The transition begins when the stability of the image collapses. The model's face is covered and distorted by black and white patterns and stripes, indicating an erasure of the subject or its assimilation by the digital medium.
From this moment on, we enter the territory of glitch and semiotic deconstruction. The letter "A" and the geometric shapes begin to melt and reconfigure, from the perfectly rendered image to the aesthetics of informational failure, as Rosa Menkman (2011, pp. 25-31) shows us about the new aesthetic form that reveals the underlying structure of the media. The background is replaced by a matrix of unidentifiable characters, similar to machine codes, futuristic hieroglyphs, or alien alphabets. We have a separation between the signifier (the physical form of the letter) and the signified (the concept it carries), which for Ferdinand de Saussure (2006, pp. 79-84) would be an inseparable union between concept and acoustic/visual image, but at the same time with a fundamental definition of arbitrariness in an unmotivated, unnatural and unconventional relationship. Typography ceases to be a reading tool and becomes purely a visual texture. Language loses its narrative function and becomes a flow of raw data.
The last phase of the video is a total immersion in typographic chaos. The screen is flooded with overlapping layers of cut, mirrored and illegible letters that pulsate and change color, culminating in a total fading.

DATA LINES:
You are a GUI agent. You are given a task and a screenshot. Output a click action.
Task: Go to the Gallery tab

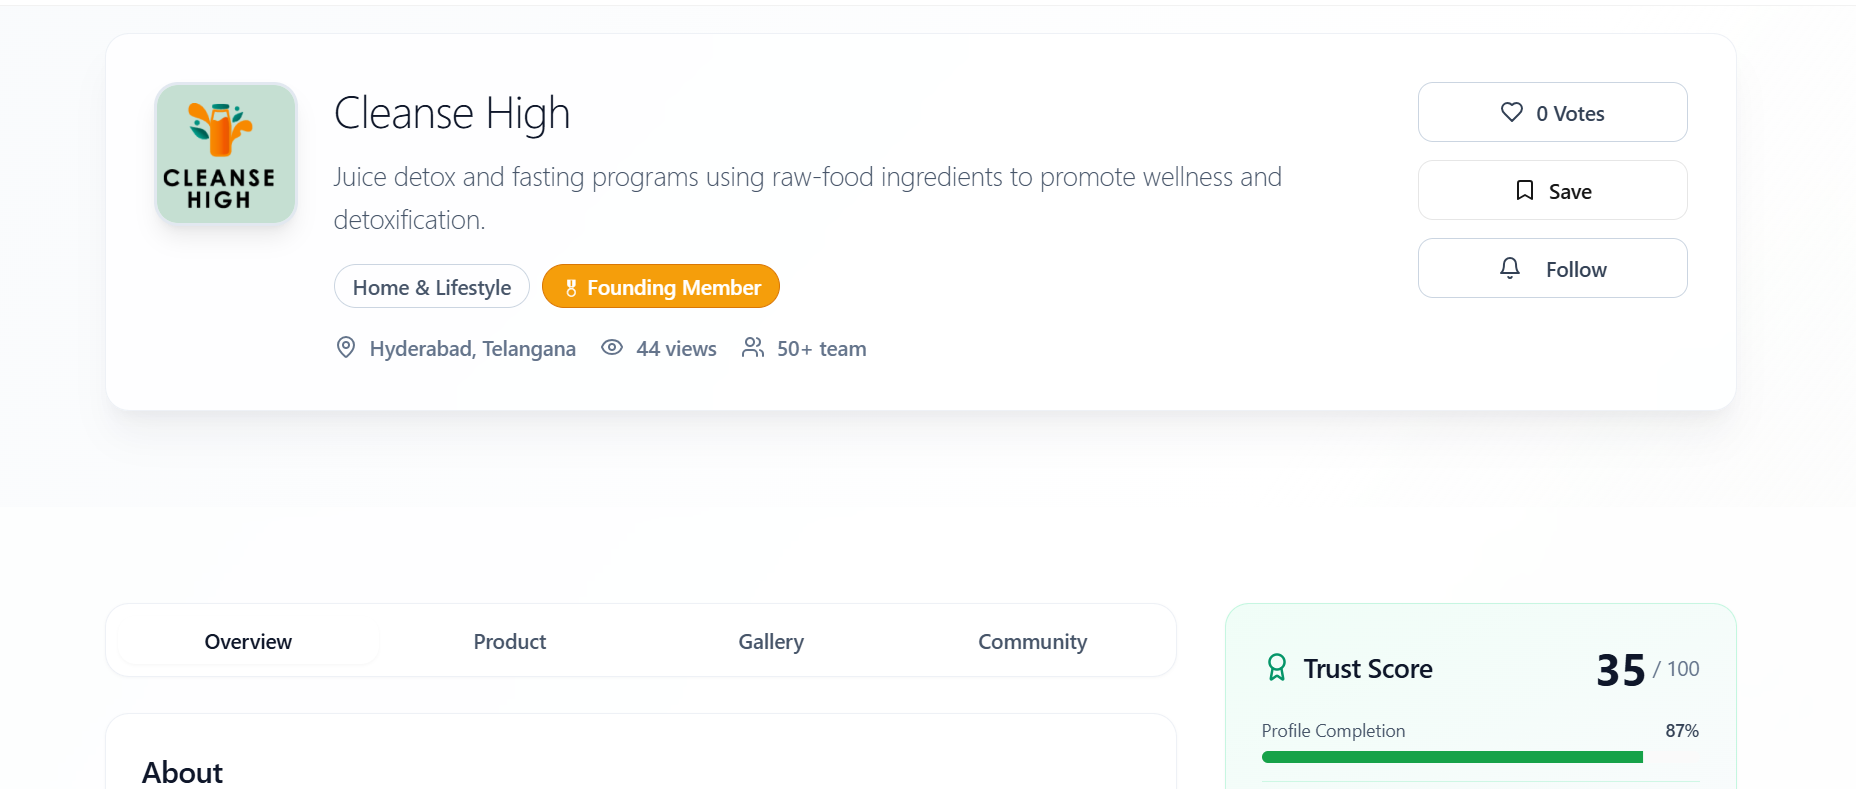[771, 642]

AIM:
Can you carry on the analysis of the video's typographic breakdown after its last sentence? You won't need the material for this.

ANSWER TO THIS TASK:
This sequence perfectly illustrates the concept of entropy in information theory (SHANNON & WEAVER, 1975, pp. 49-53). When there is an absolute excess of overlapping signs on the same channel, the message is lost and everything becomes noise, a “noise” (in this case, visual) that affects the clarity and reception of the signal (Ibid, pp. 97-100), resulting only in “uncertainty of the message” (Ibid, pp. 49-53). The visual saturation of the video reflects the postmodern and hyper-connected condition: we are bombarded with so much information and so many texts that language collapses due to its own density. The hyper-realistic face that dissolves into abstract codes reflects the postmodern “implosion of meaning” (BAUDRILLARD, 1991, pp. 7-13), where reality is swallowed by hyper-representation. The whitish ending is not a void, but rather the sum of all the information canceling each other out, resulting in visual white noise, as in Jean Baudrillard (1991, pp. 7-13), when media simulations and signs lose contact with the real referent and begin to refer only to themselves.
Conclusion
The video is a reflection on the fragility of meaning. It shows us how the "LETTER," the basis of our communication and our historical record, can be easily distorted, multiplied, and transformed into abstraction. It is a visual journey that goes from crystalline communication to total disintegration, suggesting that, at the limit of technological hyperinformation, language returns to chaos.
Bibliographical References
BAUDRILLARD, Jean. Simulacra and Simulation. Translated by Maria João da Costa Pereira. Lisbon: Relógio D'Água, 1991.
MENKMAN, Rosa. The Glitch Momentum. Amsterdam: Institute of Network Cultures, 2011.
SAUSSURE, Ferdinand de. Course in General Linguistics. Translated by Antônio Chelini, José Paulo Paes and Izidoro Blikstein. 27th ed. São Paulo: Cultrix, 2006.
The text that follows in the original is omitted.